Замок | страница 5



Впрочем, пусть остаётся здесь. Есть другой путь.

Ты не против, если я найду тех, кто значится сегодня твоими владельцами, замок?

Найду и дам тебе другое имя?

Как тебе нравится имя Лансьерри?

Моё имя?

Мне кажется, или из темноты я слышу одобрительный шорох?


Закат заливает кровью мостовую двора, перечертив её реку резкими чёрными тенями. Я смотрю на них из окна графской комнаты - манускрипт говорит, что именно здесь Мерсьен развлекался той молоденькой крестьянкой, когда наёмники начали штурм - и слежу, как багровая кровь заката густеет, становясь темнотой.

Наконец тьма заливает мир и окровавленные пальцы заката окончательно срываются с гребня твоих стен.

Я достаю спальный мешок, кладу рюкзак с тиарой под голову и засыпаю.


Ночь течёт по твоим венам долго, холодно и сыро.

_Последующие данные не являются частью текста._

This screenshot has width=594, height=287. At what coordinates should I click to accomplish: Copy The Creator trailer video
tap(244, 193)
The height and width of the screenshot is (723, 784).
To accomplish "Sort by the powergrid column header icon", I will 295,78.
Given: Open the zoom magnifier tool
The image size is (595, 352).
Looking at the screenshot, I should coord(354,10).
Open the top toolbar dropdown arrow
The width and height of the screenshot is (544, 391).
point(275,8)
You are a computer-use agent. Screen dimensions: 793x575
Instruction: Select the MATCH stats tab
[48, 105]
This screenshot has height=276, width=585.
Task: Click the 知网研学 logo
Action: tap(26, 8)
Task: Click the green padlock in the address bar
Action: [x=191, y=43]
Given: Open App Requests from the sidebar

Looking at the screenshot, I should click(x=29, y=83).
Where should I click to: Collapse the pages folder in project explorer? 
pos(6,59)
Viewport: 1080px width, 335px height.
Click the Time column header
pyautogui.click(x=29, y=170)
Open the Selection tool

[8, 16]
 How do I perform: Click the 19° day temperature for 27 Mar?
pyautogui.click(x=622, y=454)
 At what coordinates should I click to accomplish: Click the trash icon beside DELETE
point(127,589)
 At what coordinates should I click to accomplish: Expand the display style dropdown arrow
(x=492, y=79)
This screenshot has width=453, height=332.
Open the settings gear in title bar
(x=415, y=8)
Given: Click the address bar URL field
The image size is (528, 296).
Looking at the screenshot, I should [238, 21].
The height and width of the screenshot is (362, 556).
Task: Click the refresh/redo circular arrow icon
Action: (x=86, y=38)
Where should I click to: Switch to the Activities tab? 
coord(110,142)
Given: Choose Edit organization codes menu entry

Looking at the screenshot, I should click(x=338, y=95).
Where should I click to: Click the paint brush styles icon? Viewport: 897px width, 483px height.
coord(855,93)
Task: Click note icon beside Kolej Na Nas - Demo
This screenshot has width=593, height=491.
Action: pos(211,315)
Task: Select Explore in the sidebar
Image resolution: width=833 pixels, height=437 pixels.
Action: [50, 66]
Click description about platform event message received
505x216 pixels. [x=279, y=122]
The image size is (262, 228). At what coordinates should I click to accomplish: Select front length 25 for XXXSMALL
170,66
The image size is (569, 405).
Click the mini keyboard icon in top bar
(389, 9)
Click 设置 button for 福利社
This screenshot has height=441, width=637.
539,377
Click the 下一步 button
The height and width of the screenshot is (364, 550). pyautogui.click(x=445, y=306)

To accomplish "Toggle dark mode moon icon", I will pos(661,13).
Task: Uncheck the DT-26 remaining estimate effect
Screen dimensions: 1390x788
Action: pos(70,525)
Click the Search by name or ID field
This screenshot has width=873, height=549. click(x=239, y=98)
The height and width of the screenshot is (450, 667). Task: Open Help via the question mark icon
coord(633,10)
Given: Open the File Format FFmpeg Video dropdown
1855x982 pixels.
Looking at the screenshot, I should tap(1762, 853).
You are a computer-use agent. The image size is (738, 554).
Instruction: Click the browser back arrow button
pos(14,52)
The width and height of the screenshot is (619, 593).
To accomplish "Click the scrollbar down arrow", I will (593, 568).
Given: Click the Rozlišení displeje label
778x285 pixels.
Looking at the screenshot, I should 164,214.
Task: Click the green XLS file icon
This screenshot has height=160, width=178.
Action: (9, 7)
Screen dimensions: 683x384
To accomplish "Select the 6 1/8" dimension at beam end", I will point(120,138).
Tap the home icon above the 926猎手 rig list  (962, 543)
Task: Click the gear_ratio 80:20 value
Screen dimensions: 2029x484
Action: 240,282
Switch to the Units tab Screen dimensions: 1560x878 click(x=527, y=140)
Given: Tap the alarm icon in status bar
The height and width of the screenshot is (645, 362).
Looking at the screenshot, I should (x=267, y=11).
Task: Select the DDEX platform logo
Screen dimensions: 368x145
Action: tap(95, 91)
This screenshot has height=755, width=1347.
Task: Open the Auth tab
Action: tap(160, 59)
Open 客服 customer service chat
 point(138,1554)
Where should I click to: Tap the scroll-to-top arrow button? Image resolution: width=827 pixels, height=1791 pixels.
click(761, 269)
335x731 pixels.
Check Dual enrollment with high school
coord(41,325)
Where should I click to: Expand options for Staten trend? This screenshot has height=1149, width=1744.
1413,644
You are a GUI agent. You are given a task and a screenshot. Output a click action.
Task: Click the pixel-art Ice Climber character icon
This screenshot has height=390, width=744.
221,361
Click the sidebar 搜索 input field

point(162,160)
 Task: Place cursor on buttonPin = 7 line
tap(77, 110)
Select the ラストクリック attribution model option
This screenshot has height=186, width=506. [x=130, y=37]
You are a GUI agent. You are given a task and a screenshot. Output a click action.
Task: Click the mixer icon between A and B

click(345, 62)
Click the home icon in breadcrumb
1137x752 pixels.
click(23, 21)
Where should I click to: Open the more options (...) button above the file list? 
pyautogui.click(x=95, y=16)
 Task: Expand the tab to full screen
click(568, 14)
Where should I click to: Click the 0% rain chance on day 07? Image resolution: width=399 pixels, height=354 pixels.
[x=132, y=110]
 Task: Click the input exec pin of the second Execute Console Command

Проснувшись часа в четыре, выбивая зубами дробь пополам с матерщиной, я начинаю с того, что втягиваю половину коньяка из фляжки словно воду. Съев же остатки ветчины, иду бродить внутри тебя - поезд в деревню приходит не раньше восьми, и ещё два часа делать совершенно нечего, разве только выветривать коньячный дым из крови. Посетив ещё раз подвал, спотыкаясь и метя ногами прах винных бочек, я неожиданно думаю - ландскнехты неминуемо должны были перепиться и заблевать здесь всё.

Сволочи. Я ухмыляюсь.

С вершины башни видно, как звёзды начинают бледнеть в предчувствии утра. Над деревьями висит всепоглощающая тишина. Мягко метя крыльями ночь, пролетает сова - неслышно, словно чернильный призрак на фоне звёзд. Из-за холмов блестит вдруг мимолётный луч автомобильных фар, но звука не доносится. И вновь по-прежнему всё тихо и недвижимо.

Холод убил едва родившийся хмель, разменяв его на зубную дробь. Хлебнув ещё для острастки, я бреду вниз, и лестница отчего-то кажется мне в несколько раз длиннее, словно она вытянута на пару лишних километров пустоты, сырости и холода. Туннель, двор и воротный коридор вдруг стали почти бесконечно длинны и далеки, щель же между вязом и стеной, напротив, сузилась так, что я ободрал кожу на спине и груди, протискиваясь. Ты словно удерживаешь меня, не желая отпускать.


Вырвавшись наконец из твоих холодных и давящих объятий, я стою на площади перед твоими воротами.

Остатки клада оттягивают рюкзак, и лямки чуть скрипят, давят на плечи.

Впереди у меня - поезд, Женева и твоя дочь, ты, старый козёл Аганн Марджо, которого отчего-то называют серым кардиналом Швейцарии.

Ты не кардинал, старик, ты всего лишь серая мышь, утаившаяся под алтарём храма истории.